### Using the information
**A.** In the passage on the Pillar of Shame replica in Taiwan, why was the sculpture's unveiling controversial there?
**B.** Carry on the passage about the Pillar of Shame replica in Taiwan, starting after its last sentence.

### Passage shown
↓

The June 4th commemoration saw the unveiling of a three-meter replica of the “Pillar of Shame” in Liberty Plaza, as a response to the dismantling of the sculpture commemorating the Tiananmen Square killings at the University of Hong Kong. The pillar was 3D-printed with the blessing of the original artist, Jens Galschiot, and paid for by crowdfunding. No shipping company was willing to transport the original Pillar of Shame to Taiwan.

More broadly, the removal and dismantling of the Pillar of Shame is seen as another sign of the deterioration of freedoms of speech and assembly in Hong Kong. The city’s longstanding annual commemoration of the Tiananmen Square killings in Victoria Park has been banned since 2020, ostensibly due to the pandemic but the heavy police presence to prevent any rallygoers is widely seen as political repression.

The unveiling of the Pillar of Shame was not without controversy in Taiwan, due to the fact that the Chinese name for the sculpture is along the lines of “Pillar of National Shame.” This raised questions as to Taiwan’s relation with China, in line with rising identity trends that lead many Taiwanese to not view themselves as Chinese. Similarly, in past years some Hong Kong localists had urged Hong Kongers not to commemorate the Tiananmen Square events, viewing the protests and subsequent crackdown as taking place in a foreign land.

Some of the speakers at the June 4th commemoration in Taiwan, particularly those with a background in post-Sunflower Movement activism, responded to such sentiments in their comments, which included criticisms from other pan-Green public figures such as DPP legislator Lin Ching-yi.

At the same time, the replica Pillar of Shame was defaced with black paint on the morning of June 12th by a 19-year-old man surnamed Lee. Lee denied having political motives and his reason for the vandalism remains unclear. Other signs of support for Hong Kong in Taiwan have also resulted in similar attacks. In October 2020, Aegis, a Taipei restaurant that sought to assist Hong Kongers in Taiwan, was invaded by four attackers who spread chicken feces throughout the kitchen. Eggs were thrown at a protest-themed exhibition in the Tainan Theological College and Seminary in December 2020, and in April 2020 Lam Wing-kee was splashed with red paint in a coffee shop.

↑

### Stored data

↓

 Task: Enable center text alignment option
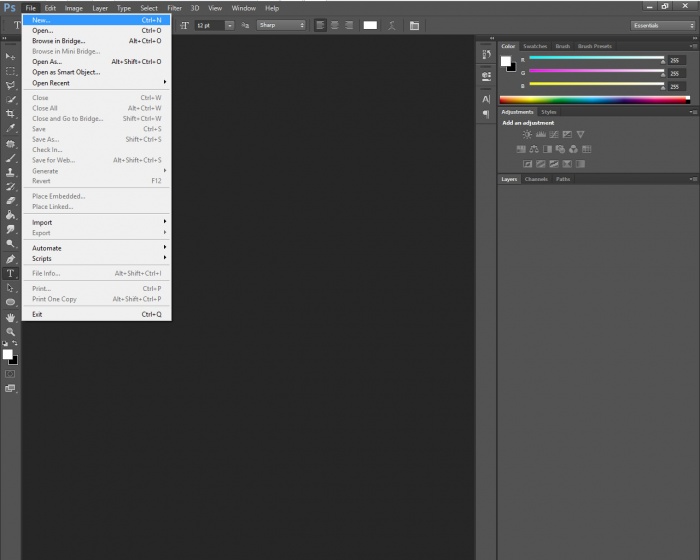[334, 25]
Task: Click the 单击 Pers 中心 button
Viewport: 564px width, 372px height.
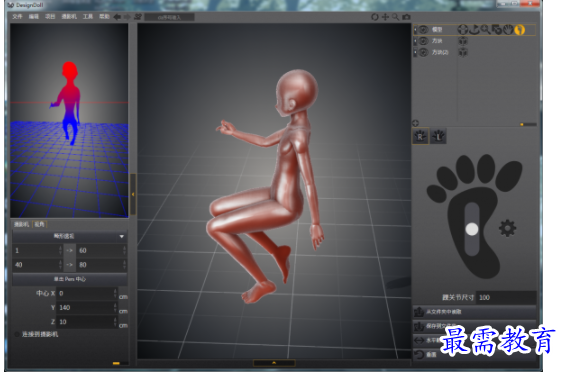Action: 70,279
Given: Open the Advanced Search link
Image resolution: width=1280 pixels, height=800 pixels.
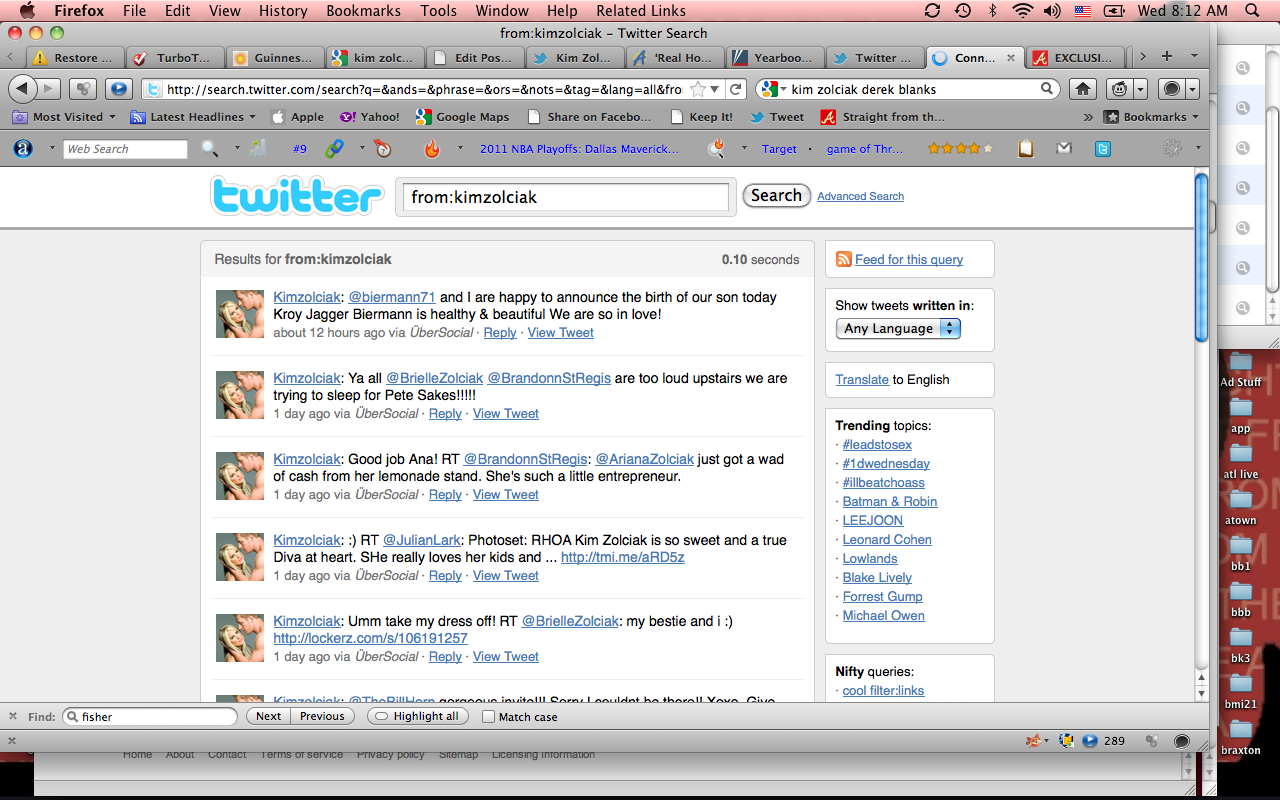Looking at the screenshot, I should (860, 197).
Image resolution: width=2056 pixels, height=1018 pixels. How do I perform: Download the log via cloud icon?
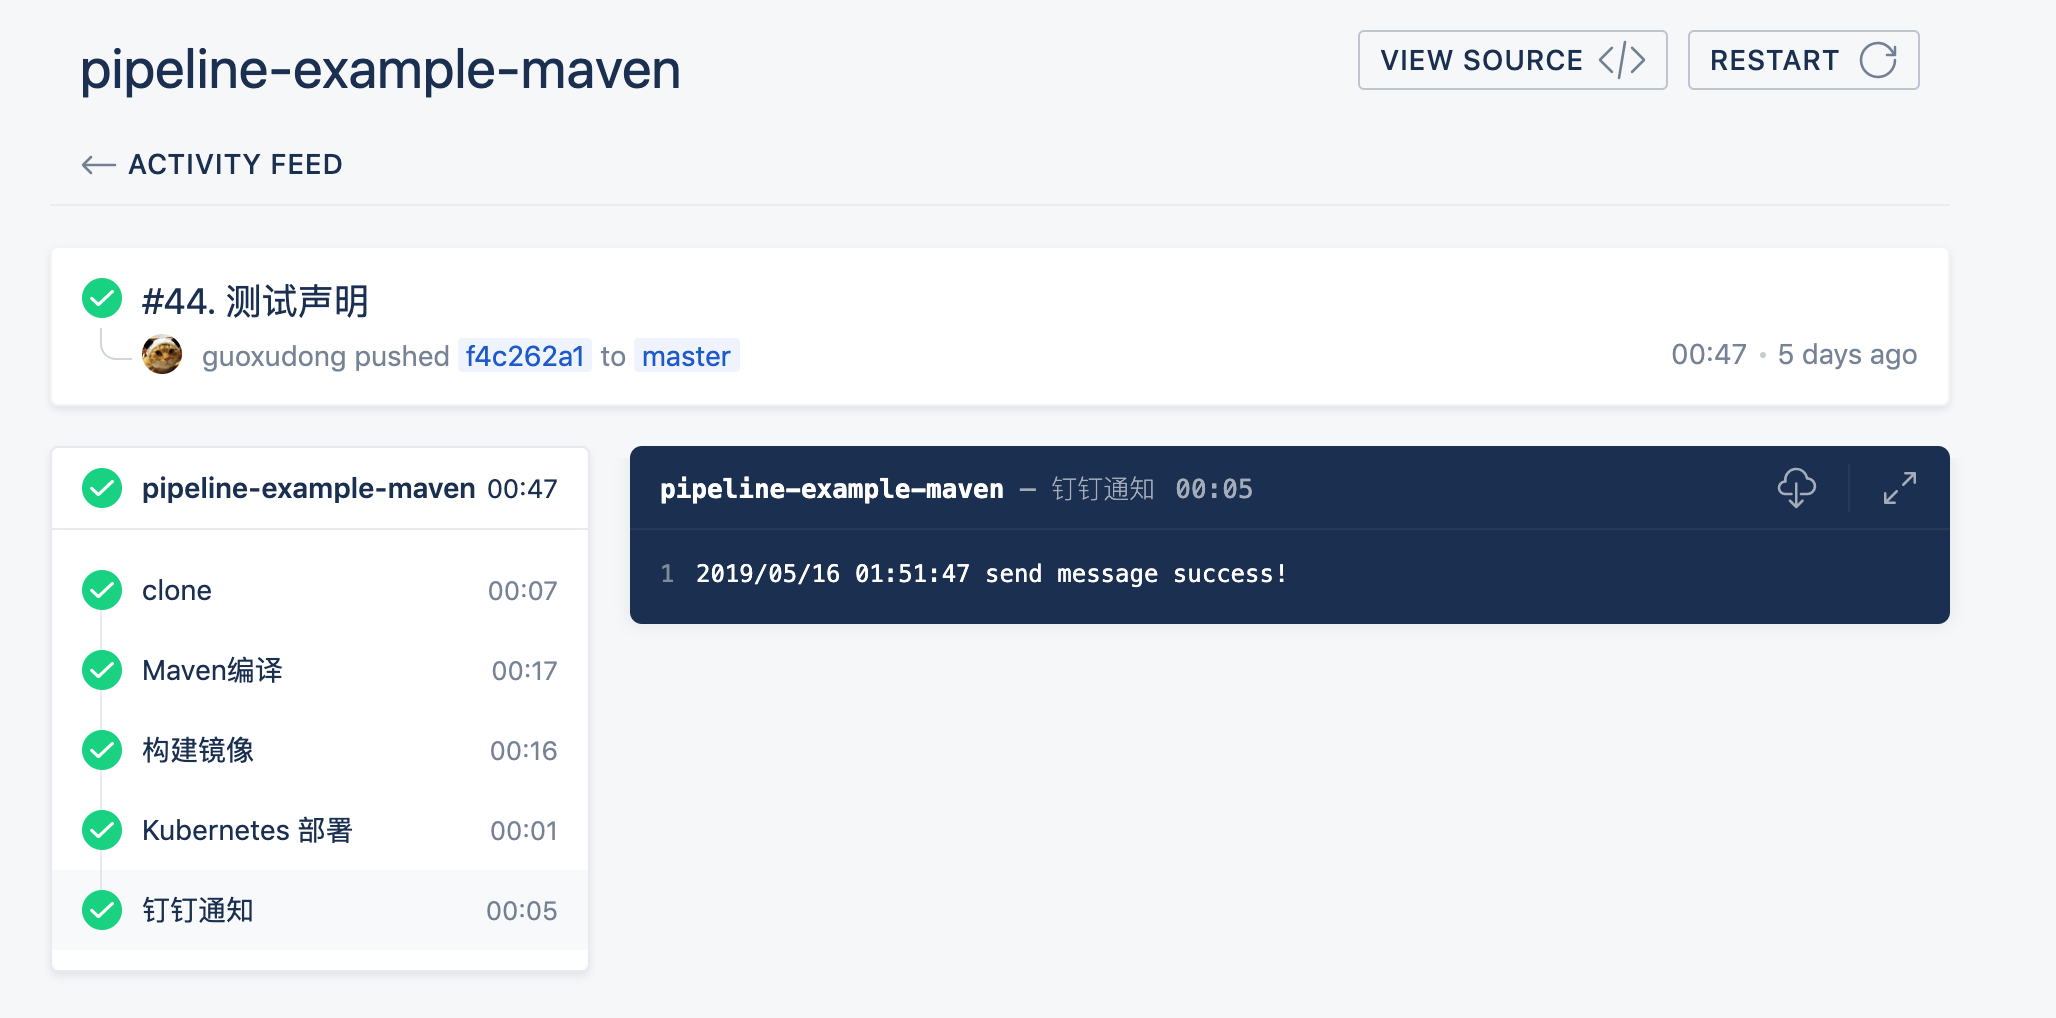(x=1796, y=488)
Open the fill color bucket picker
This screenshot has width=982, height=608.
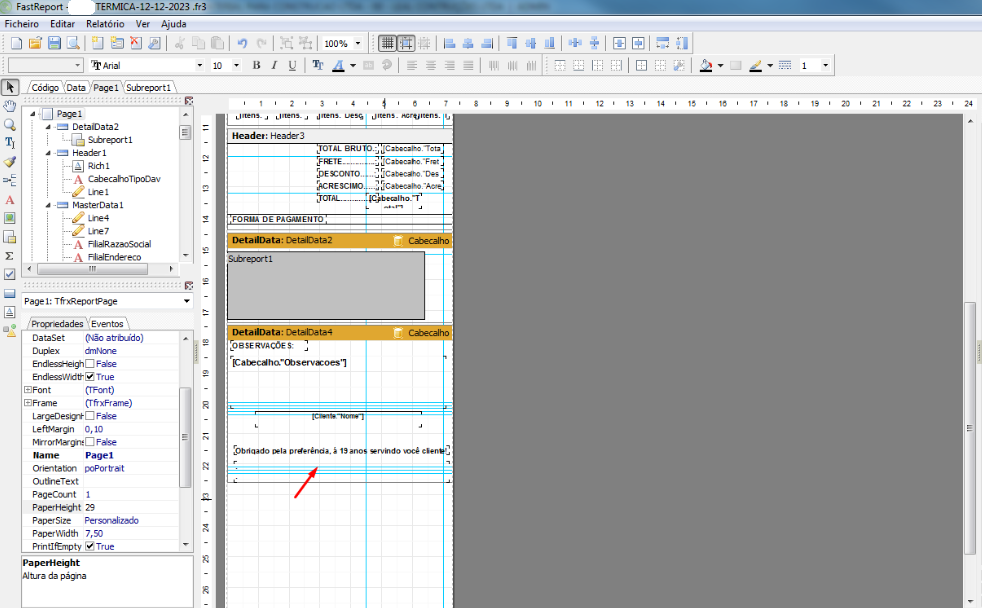[706, 65]
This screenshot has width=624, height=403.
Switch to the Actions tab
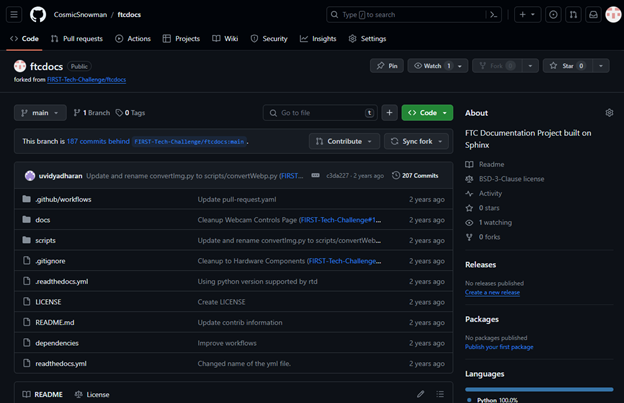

↑

### Outputs in order
**A.** The sculpture's Chinese name is along the lines of "Pillar of National Shame." This raised questions about Taiwan's relation with China, because rising identity trends lead many Taiwanese not to view themselves as Chinese.

**B.**
At both the June 4th and June 12th events, speakers brought up issues facing Hong Kong refugees in Taiwan. In particular, speakers sought to draw attention to the fact that Hong Kongers still do not have any permanent road to residency in Taiwan. As such, Hong Kongers who face political threats at home may be unable to stay in Taiwan if they lose their work, education, or employment status. Speakers noted that some Hong Kongers have already departed Taiwan as a result, traveling to the U.K. or other third countries or even risking a return to Hong Kong.

A residency plan from the Mainland Affairs Council would have allowed Hong Kongers to obtain permanent residency and a Republic of China ID after five years on a work permit if they make twice the minimum wage in their fifth year of residency. But this plan was dropped in late April after backlash from Lin Ching-yi and other pan-Green legislators from the DPP and NPP. Lin and other critics of the plan claimed that the bill would have potentially allowed for Chinese infiltrators to enter Taiwan, posing as Hong Kongers, although her comments were criticized by Hong Kong advocates who pointed out the means that already exist for Hong Kongers to obtain permanent residency in Taiwan.

President Tsai Ing-wen frequently raised the Hong Kong protests in campaigning for 2020 presidential elections, while also promising to carry out measures to assist Hong Kongers. This was used as a way to criticize the KMT, as the historically pro-unification party in Taiwanese politics, in light of Hong Kong’s worsening political outlook. Yet as Hong Kong’s political freedoms have continued to see a downturn in the years since, it is possible that Taiwanese increasingly view Hong Kong as simply being another part of China, and that measures assisting Hong Kongers are now questioned because of the view that Hong Kongers are de facto Chinese nationals.